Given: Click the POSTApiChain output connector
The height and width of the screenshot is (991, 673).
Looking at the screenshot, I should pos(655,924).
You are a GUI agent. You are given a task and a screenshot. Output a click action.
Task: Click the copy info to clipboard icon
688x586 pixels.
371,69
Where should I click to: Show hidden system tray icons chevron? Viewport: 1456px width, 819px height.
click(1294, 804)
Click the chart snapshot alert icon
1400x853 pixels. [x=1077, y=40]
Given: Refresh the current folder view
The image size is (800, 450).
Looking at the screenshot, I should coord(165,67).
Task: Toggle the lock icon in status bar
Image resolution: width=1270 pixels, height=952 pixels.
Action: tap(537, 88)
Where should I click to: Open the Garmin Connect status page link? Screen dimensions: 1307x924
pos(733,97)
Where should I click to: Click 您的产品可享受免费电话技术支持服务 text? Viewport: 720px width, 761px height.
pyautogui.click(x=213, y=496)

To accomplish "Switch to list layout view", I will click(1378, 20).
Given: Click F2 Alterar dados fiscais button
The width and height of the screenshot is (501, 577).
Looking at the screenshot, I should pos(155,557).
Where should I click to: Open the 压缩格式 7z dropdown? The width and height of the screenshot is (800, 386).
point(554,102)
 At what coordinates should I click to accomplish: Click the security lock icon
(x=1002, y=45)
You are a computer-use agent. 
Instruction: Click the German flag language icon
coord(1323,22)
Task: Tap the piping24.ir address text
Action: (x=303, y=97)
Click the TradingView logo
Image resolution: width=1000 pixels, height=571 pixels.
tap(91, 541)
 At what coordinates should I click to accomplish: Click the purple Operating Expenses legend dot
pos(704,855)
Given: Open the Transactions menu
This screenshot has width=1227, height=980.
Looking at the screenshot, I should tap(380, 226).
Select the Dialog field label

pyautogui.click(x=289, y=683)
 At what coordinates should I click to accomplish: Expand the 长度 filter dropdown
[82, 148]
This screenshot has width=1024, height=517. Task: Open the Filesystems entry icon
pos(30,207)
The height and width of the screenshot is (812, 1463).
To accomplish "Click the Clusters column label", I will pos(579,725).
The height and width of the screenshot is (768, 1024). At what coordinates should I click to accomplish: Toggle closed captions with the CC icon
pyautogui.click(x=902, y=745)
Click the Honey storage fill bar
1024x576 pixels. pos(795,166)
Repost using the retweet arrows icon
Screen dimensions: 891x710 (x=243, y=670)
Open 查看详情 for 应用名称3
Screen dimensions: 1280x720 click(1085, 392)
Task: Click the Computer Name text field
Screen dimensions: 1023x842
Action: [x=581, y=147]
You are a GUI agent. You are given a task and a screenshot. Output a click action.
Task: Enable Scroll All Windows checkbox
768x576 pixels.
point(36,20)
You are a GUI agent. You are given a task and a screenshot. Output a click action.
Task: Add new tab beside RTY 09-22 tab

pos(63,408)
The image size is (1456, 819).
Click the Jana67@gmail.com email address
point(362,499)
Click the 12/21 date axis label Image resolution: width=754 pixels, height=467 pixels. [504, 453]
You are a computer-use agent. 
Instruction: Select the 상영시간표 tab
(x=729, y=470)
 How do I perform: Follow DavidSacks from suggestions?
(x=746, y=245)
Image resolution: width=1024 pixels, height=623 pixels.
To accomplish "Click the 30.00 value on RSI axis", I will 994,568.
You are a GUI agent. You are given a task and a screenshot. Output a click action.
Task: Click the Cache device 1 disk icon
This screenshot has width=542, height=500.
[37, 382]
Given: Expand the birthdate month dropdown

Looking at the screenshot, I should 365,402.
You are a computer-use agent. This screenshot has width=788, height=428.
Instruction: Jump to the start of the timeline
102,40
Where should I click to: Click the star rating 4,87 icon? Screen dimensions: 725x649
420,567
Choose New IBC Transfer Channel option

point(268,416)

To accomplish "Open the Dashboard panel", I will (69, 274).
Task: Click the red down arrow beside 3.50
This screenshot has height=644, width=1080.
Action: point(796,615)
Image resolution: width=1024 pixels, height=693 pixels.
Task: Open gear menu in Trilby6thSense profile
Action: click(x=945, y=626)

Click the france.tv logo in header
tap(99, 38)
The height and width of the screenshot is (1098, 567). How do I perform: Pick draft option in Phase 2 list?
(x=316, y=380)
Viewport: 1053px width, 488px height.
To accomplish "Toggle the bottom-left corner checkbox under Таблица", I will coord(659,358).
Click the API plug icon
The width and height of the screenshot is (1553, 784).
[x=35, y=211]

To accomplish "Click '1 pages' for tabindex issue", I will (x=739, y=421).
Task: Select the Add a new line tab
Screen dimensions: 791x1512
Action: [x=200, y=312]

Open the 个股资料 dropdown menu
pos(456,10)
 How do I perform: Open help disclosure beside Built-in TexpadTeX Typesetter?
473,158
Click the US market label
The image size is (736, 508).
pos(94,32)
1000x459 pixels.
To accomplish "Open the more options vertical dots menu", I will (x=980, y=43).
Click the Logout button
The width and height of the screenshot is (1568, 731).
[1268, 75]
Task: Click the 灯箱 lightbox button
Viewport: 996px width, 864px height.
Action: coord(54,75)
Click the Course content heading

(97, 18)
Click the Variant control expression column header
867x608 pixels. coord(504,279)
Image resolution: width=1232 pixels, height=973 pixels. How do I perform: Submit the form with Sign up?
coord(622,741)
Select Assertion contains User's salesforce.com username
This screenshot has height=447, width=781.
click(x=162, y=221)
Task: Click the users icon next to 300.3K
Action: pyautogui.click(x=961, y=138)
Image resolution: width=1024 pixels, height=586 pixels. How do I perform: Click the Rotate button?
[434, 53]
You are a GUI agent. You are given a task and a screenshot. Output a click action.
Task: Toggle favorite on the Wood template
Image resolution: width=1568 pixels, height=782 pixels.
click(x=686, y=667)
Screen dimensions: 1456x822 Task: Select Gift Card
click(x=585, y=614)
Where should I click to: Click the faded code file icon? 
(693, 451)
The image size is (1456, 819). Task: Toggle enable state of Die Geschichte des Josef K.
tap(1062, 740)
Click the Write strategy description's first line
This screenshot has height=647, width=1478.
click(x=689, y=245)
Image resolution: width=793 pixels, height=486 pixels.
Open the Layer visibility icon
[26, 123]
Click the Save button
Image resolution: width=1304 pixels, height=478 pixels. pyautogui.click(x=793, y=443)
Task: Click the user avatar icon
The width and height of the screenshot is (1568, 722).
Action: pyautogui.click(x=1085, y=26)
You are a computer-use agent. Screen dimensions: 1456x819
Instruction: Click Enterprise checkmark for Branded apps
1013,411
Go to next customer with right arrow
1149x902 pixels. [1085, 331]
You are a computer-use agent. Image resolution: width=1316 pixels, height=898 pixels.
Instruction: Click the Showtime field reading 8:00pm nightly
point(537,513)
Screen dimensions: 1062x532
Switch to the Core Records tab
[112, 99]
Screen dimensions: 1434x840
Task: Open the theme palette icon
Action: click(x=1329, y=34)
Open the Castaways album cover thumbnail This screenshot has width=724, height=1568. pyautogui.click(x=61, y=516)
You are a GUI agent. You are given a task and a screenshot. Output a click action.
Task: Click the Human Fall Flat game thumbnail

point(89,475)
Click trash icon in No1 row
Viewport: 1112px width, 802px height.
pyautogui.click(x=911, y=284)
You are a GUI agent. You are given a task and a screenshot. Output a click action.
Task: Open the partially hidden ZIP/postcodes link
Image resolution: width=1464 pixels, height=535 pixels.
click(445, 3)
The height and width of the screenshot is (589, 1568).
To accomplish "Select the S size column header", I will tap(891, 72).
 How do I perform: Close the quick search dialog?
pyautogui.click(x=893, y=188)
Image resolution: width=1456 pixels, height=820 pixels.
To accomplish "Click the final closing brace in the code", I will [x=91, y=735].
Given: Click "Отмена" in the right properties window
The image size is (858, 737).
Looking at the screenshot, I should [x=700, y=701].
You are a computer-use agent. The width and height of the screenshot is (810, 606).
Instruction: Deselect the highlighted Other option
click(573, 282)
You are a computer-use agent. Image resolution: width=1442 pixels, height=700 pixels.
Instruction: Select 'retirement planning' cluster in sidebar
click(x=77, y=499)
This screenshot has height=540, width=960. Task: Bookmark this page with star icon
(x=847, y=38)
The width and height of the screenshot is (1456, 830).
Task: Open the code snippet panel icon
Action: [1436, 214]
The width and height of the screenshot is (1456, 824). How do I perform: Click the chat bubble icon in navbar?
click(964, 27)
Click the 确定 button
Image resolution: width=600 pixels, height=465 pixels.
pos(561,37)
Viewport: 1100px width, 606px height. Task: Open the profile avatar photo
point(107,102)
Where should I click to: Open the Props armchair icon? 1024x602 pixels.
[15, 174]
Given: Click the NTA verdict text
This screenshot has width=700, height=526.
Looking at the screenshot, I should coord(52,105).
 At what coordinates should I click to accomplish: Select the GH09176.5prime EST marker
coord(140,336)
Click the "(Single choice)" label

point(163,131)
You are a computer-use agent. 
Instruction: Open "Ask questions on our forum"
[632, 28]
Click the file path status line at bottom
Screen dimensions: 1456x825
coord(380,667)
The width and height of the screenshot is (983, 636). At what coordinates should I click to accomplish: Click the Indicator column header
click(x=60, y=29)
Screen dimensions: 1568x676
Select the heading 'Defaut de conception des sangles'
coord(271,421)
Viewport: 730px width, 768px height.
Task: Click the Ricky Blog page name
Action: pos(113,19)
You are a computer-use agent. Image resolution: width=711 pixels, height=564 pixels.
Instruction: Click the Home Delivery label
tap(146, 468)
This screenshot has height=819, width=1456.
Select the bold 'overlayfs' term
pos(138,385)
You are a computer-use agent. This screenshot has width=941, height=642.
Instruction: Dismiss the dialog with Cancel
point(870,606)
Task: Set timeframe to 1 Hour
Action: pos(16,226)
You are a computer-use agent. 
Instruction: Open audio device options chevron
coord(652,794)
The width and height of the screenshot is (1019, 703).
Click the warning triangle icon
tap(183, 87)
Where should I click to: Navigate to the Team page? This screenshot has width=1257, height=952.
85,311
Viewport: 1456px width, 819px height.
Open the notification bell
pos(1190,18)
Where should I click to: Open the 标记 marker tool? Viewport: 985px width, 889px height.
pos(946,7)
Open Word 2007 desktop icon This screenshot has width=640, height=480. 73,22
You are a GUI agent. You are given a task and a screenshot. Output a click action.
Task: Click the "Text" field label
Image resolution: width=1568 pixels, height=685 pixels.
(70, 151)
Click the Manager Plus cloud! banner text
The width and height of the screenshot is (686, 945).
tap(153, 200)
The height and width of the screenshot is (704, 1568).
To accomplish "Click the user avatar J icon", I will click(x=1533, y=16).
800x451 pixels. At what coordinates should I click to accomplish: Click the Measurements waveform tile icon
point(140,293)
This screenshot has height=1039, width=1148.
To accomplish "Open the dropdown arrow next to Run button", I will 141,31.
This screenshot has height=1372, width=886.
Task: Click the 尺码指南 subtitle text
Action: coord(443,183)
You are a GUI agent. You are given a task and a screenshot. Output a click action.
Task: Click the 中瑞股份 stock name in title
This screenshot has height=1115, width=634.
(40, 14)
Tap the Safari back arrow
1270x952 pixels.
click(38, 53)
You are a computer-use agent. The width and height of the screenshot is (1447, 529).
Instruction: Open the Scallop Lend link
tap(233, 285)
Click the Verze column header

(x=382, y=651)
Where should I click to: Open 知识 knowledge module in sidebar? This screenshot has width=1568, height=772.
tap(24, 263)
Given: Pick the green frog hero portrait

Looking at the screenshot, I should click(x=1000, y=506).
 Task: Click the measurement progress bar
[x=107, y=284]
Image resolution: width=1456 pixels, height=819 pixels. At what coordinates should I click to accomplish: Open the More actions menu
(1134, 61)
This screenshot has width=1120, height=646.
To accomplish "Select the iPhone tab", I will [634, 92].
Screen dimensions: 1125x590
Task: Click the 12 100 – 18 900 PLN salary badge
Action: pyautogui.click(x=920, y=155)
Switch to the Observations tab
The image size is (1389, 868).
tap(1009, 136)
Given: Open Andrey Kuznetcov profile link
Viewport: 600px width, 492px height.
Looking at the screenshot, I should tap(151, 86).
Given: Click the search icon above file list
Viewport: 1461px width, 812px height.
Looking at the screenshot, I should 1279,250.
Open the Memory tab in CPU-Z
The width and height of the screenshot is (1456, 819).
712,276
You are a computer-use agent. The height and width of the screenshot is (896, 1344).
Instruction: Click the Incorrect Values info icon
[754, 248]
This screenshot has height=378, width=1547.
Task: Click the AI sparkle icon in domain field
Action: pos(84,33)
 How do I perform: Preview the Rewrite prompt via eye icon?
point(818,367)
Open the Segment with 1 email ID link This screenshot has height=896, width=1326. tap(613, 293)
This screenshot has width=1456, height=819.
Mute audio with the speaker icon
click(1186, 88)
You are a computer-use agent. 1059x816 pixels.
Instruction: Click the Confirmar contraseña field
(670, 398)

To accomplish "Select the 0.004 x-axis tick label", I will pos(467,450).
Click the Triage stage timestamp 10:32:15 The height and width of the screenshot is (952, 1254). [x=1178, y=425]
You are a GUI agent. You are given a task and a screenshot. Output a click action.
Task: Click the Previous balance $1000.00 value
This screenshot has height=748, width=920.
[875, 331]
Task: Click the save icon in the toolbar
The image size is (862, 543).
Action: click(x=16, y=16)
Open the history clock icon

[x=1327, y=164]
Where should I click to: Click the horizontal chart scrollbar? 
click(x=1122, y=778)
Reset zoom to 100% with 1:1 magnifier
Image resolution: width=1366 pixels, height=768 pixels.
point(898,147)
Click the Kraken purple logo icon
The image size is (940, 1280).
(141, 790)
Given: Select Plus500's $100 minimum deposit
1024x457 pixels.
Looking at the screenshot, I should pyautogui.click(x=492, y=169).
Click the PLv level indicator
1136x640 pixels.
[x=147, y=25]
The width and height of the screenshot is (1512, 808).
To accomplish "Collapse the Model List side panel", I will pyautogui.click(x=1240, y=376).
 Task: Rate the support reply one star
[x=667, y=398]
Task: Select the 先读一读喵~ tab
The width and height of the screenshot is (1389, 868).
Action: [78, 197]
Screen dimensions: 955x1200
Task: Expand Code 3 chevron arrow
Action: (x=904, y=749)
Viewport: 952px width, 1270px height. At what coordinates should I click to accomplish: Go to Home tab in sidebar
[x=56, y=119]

**********

## Problem description
Quote the lines of the listing above word for word, starting at the line that contains "Task: Click the measurement progress bar" and ending at the line that contains "tap(1009, 136)".

## Task output
 Task: Click the measurement progress bar
[x=107, y=284]
Image resolution: width=1456 pixels, height=819 pixels. At what coordinates should I click to accomplish: Open the More actions menu
(1134, 61)
This screenshot has width=1120, height=646.
To accomplish "Select the iPhone tab", I will [634, 92].
Screen dimensions: 1125x590
Task: Click the 12 100 – 18 900 PLN salary badge
Action: pyautogui.click(x=920, y=155)
Switch to the Observations tab
The image size is (1389, 868).
tap(1009, 136)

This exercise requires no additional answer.